Problem statement: Using the data below, return the stretch from the line that contains "Open the About menu item" through the line that contains "Task: Select مواد تعليمية sidebar header", both included, exactly as it stands and nothing beyond it.

Recorded information:
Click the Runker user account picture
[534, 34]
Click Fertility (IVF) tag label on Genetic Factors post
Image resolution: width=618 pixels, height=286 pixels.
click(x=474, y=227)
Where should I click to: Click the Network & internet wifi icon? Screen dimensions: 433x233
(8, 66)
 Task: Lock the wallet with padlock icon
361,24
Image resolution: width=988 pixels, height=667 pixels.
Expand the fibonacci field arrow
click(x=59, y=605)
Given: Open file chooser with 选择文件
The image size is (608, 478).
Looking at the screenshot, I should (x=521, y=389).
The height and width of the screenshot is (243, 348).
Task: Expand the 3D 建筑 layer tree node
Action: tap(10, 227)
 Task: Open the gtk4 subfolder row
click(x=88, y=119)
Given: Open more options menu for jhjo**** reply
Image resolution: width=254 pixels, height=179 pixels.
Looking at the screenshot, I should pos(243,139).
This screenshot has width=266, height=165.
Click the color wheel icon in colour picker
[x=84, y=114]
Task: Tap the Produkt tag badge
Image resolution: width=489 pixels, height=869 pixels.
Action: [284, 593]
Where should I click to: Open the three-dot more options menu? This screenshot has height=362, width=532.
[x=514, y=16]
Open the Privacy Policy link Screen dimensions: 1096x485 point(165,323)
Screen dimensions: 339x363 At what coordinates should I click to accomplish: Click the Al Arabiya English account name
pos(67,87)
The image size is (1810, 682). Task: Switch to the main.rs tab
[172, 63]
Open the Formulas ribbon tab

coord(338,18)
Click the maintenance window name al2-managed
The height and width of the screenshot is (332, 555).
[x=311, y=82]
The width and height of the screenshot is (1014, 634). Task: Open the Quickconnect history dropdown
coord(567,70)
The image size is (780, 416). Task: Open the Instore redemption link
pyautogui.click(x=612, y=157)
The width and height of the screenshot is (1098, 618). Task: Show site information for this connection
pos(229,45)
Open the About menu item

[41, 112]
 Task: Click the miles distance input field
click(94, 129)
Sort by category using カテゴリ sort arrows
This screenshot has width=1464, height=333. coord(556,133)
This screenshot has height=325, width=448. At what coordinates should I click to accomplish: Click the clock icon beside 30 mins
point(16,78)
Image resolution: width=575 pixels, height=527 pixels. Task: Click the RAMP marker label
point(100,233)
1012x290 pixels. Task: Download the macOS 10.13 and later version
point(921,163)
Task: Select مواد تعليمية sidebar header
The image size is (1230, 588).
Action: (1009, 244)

Solution to the exercise:
Open the About menu item

[41, 112]
 Task: Click the miles distance input field
click(94, 129)
Sort by category using カテゴリ sort arrows
This screenshot has width=1464, height=333. coord(556,133)
This screenshot has height=325, width=448. At what coordinates should I click to accomplish: Click the clock icon beside 30 mins
point(16,78)
Image resolution: width=575 pixels, height=527 pixels. Task: Click the RAMP marker label
point(100,233)
1012x290 pixels. Task: Download the macOS 10.13 and later version
point(921,163)
Task: Select مواد تعليمية sidebar header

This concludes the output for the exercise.